>>>

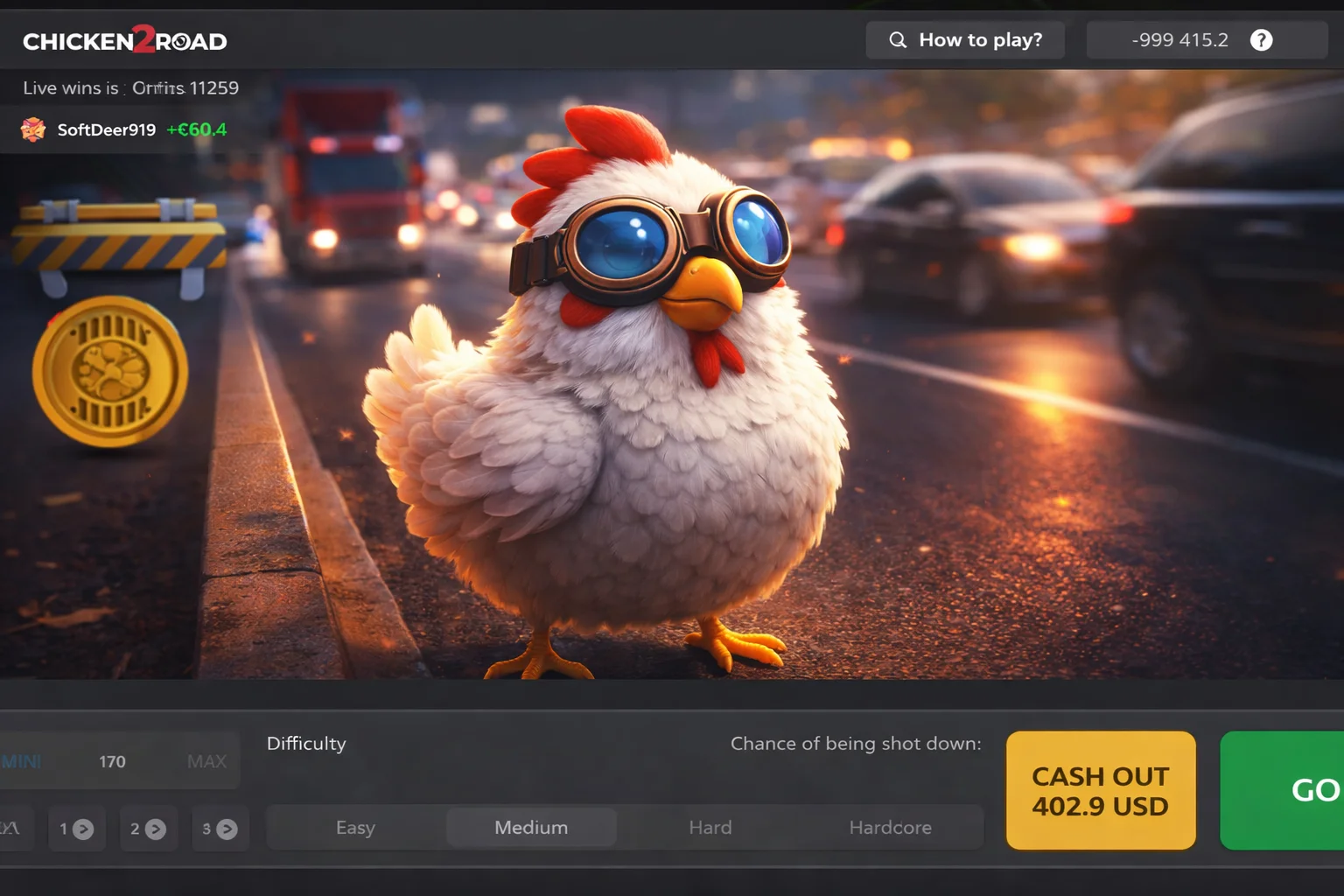Select the golden coin on the roadside
The image size is (1344, 896).
(110, 371)
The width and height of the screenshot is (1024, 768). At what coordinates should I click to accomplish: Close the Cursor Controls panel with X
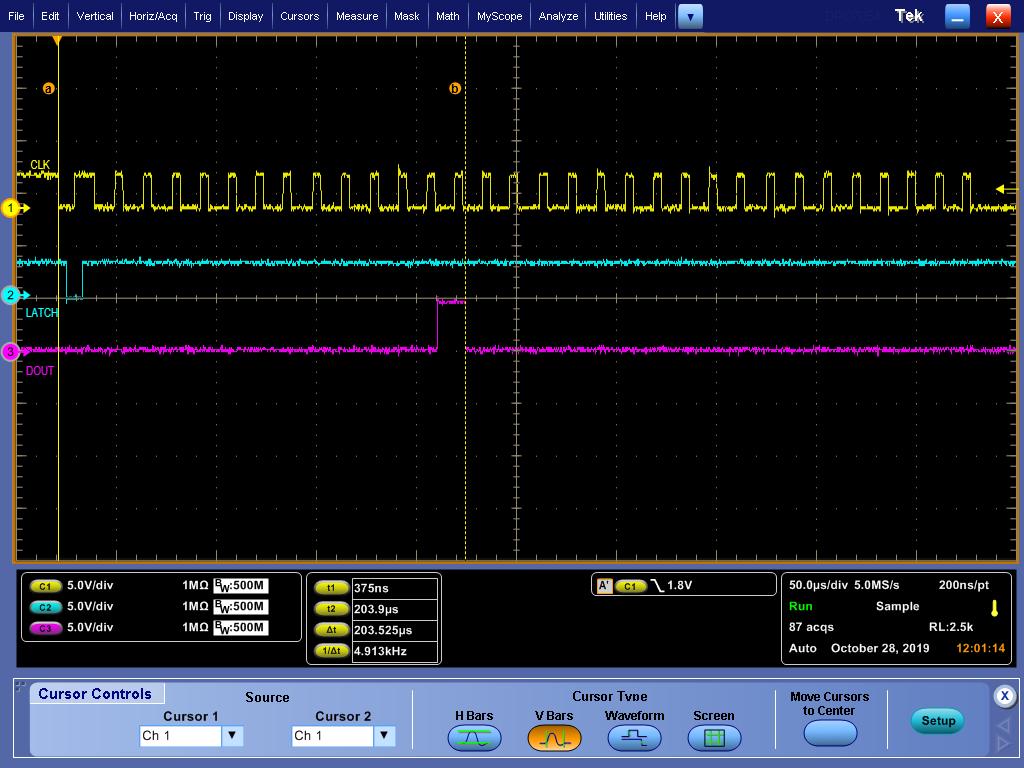tap(1005, 696)
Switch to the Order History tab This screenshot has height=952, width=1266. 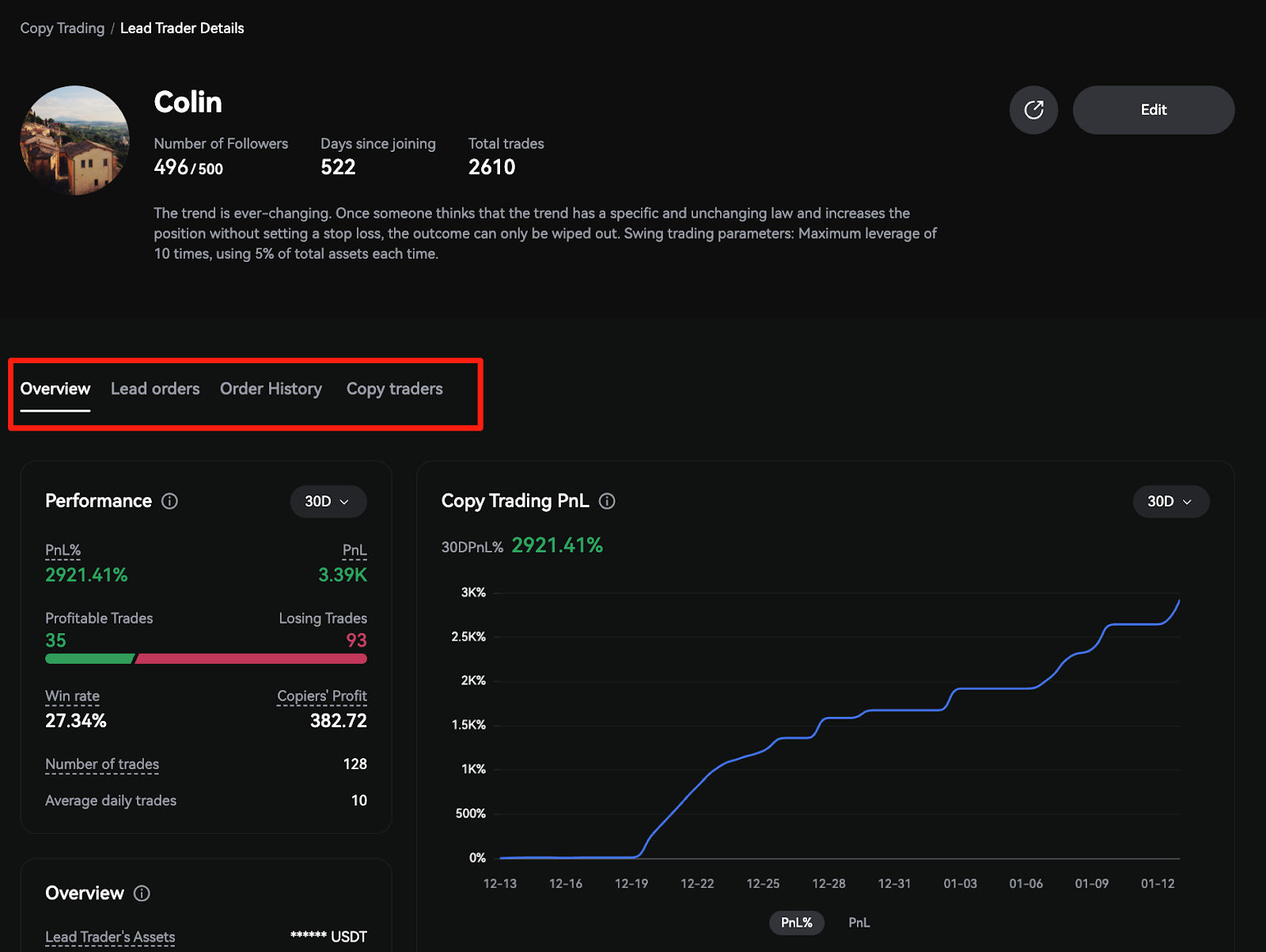271,389
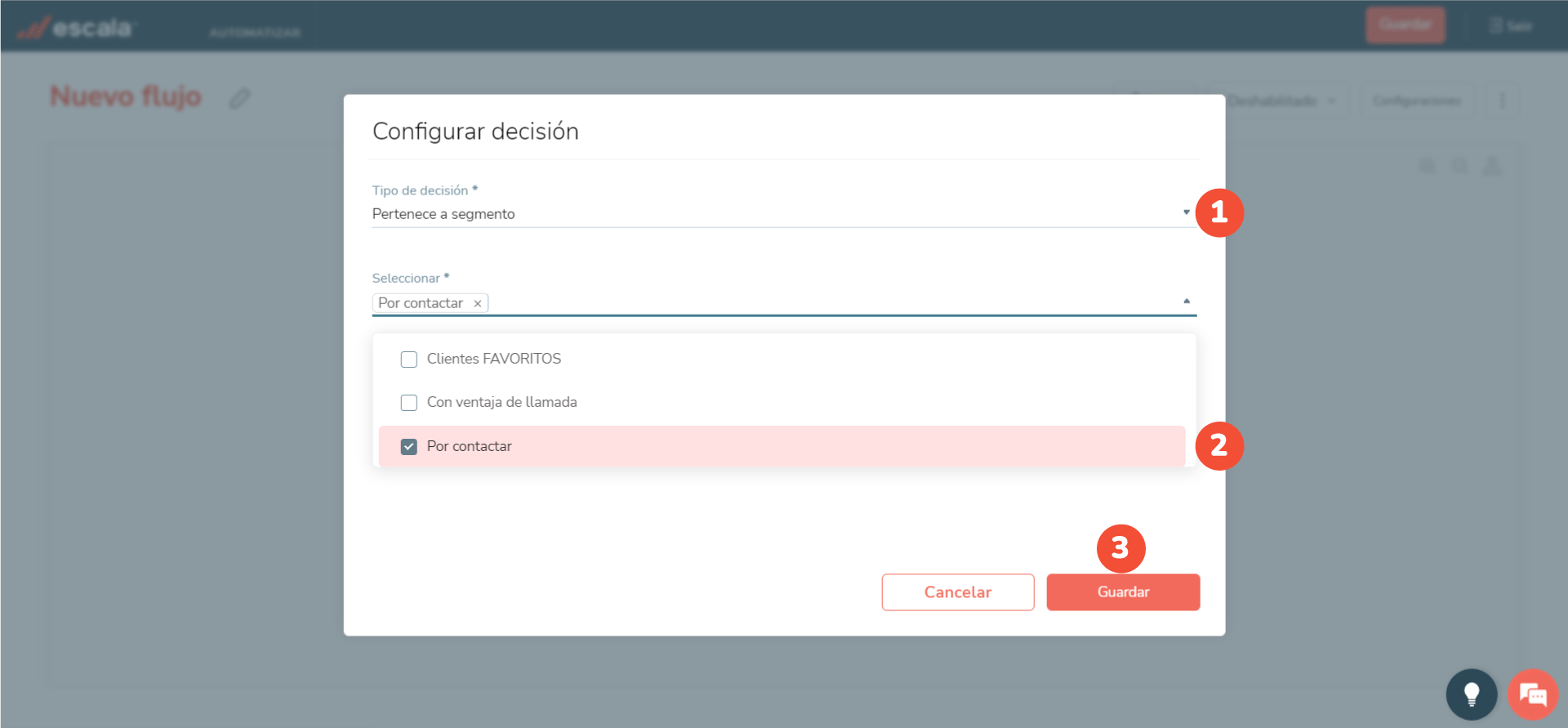The width and height of the screenshot is (1568, 728).
Task: Uncheck the Por contactar checkbox
Action: 409,447
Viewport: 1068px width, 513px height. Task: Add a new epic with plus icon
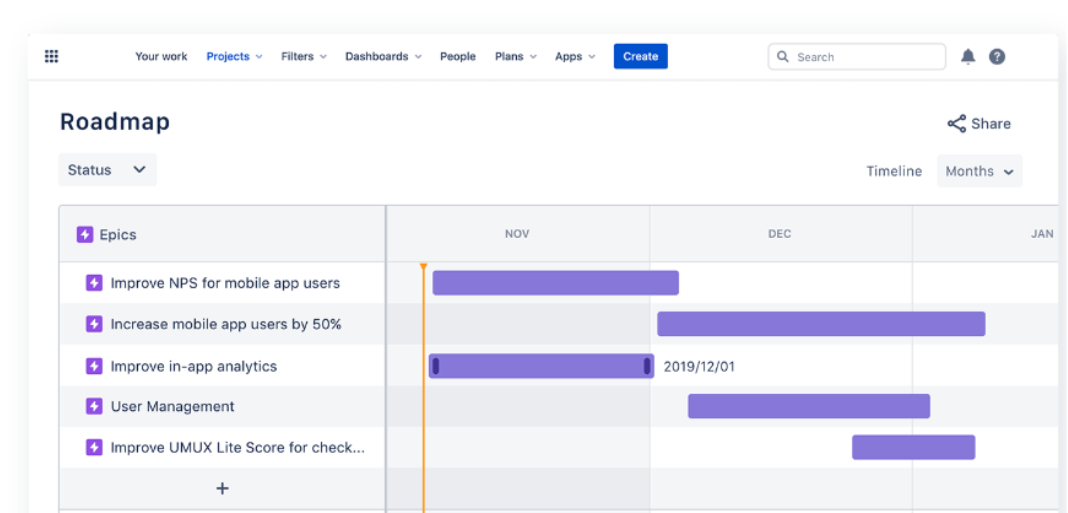(222, 488)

<<<

• _Assigned task_
Leave out the pictures, and write out exactly the lines from the one containing "Viewport: 1068px width, 513px" through the last line of the listing, both included.

• _Final answer_
Viewport: 1068px width, 513px height. Task: Add a new epic with plus icon
(222, 488)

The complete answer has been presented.